Lembro que essas informações foram produzidas em torno de março e abril de 2002, ainda no Governo Fernando Henrique Cardoso. Também naquela ocasião, o jornal O Estado de S. Paulo publicou a seguinte manchete, com grande destaque: “PT organiza Comitê Pró-Farc.”

Naquele mesmo momento, eu fiz o seguinte pronunciamento:

O Deputado Aloizio Mercadante (SP), Secretário de Relações Internacionais do PT, reagiu, ontem, às informações de que seu Partido vai inaugurar um comitê de apoio às Forças Armadas Revolucionárias da Colômbia (Farc), em Ribeirão Preto [na verdade, era Campinas, mas o jornalista se confundiu], no interior paulista, no dia 20.

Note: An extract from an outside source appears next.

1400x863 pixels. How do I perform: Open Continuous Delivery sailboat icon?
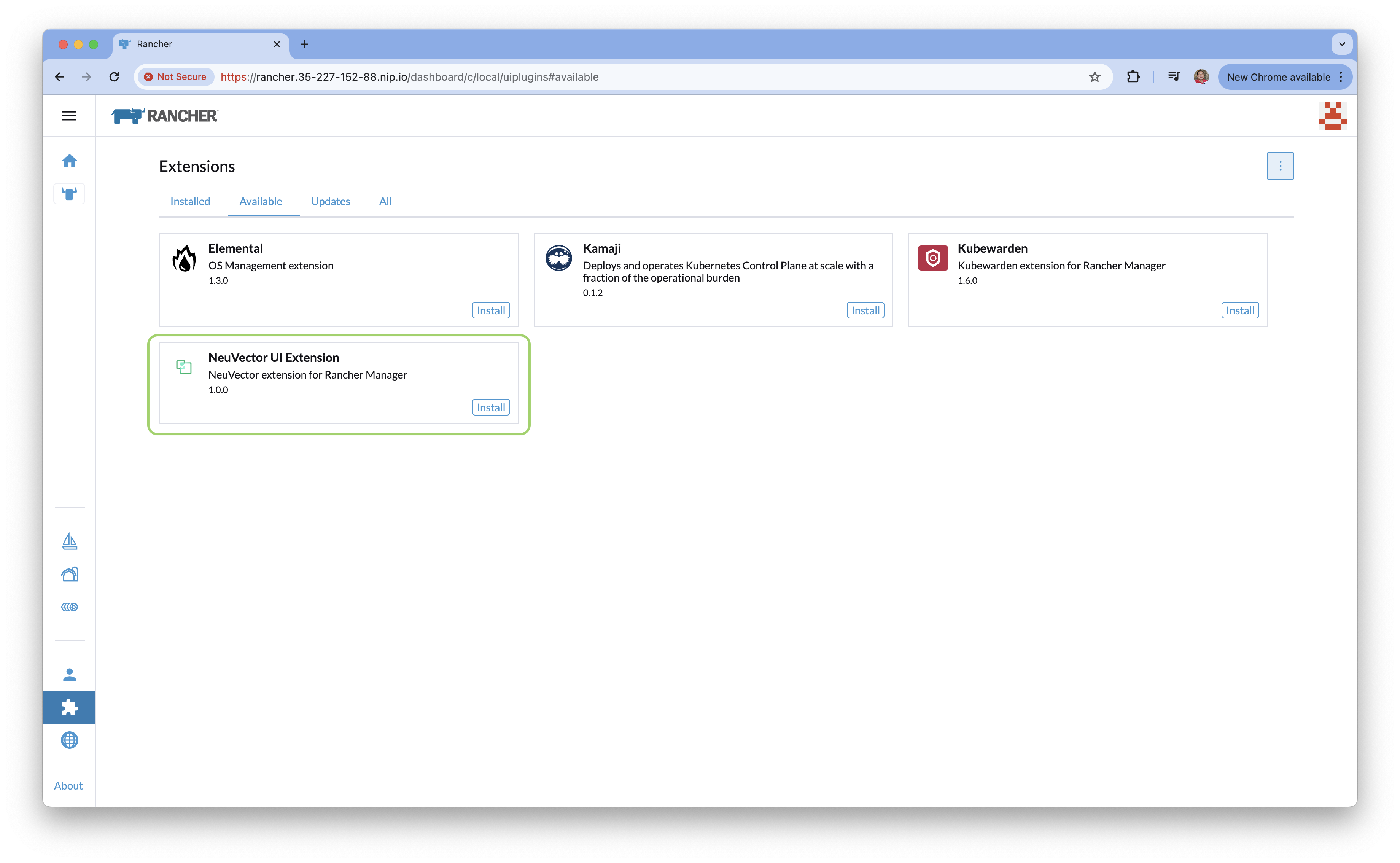70,541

Embora o Prefeito da cidade, Antônio Palocci Filho, pertença aos quadros do PT, (...) a iniciativa - segundo ele - partiu do Secretário Municipal de Esportes, Leopoldo Paulino, que pertence ao PSB [na realidade, ele era ex-Secretário Municipal de Esportes].

“O êxito político do PT inspirou várias organizações políticas latino-americanas a optarem pela democracia, que, para nós, é um princípio fundamental”, disse Mercadante. A posição do PT com relação à Colômbia é pela retomada do diálogo, a favor da paz e do desarmamento. Ele revelou que o Partido havia enviado, na semana passada, uma carta aos dirigentes da guerrilha colombiana, pedindo a imediata libertação da Senadora e candidata à Presidência Martha Catalina Daniels, seqüestrada e depois assassinada pelas Farc.

“Sobre esse comitê, vocês devem perguntar ao Governador Anthony Garotinho”, sugeriu Mercadante.

A SRª PRESIDENTE (Serys Slhessarenko. Bloco/PT - MT) - Senador Aloizio Mercadante, um instante.

Gostaria de consultar o Plenário sobre a solicitação do Líder do Governo, Senador Aloizio Mercadante, que pede um tempo de dez minutos, prazo idêntico ao de inscrição, tendo em vista a relevância dos esclarecimentos que S. Exª pretende prestar. (Pausa.)

Não havendo objeção, S. Exª dispõe de dez minutos.

O SR. ALOIZIO MERCADANTE (Bloco/PT - SP) - Portanto, o nosso Partido, já naquela ocasião, não patrocinou nenhuma iniciativa de montagem de comitês pró-Farc. Qualquer iniciativa dessa natureza não teve apoio do Partido dos Trabalhadores. Sobretudo as informações dos seqüestros, particularmente do seqüestro da candidata à Presidência da República, Ingrid Betancourt, do Partido Verde, no então processo eleitoral que a Colômbia vivia, significou, sob o nosso ponto de vista, uma atitude em relação a qual o nosso Partido não poderia tomar outra decisão. Não cabia qualquer tipo de solidariedade ou manifestação de comitês pró-Farc patrocinada pela Partido dos Trabalhadores.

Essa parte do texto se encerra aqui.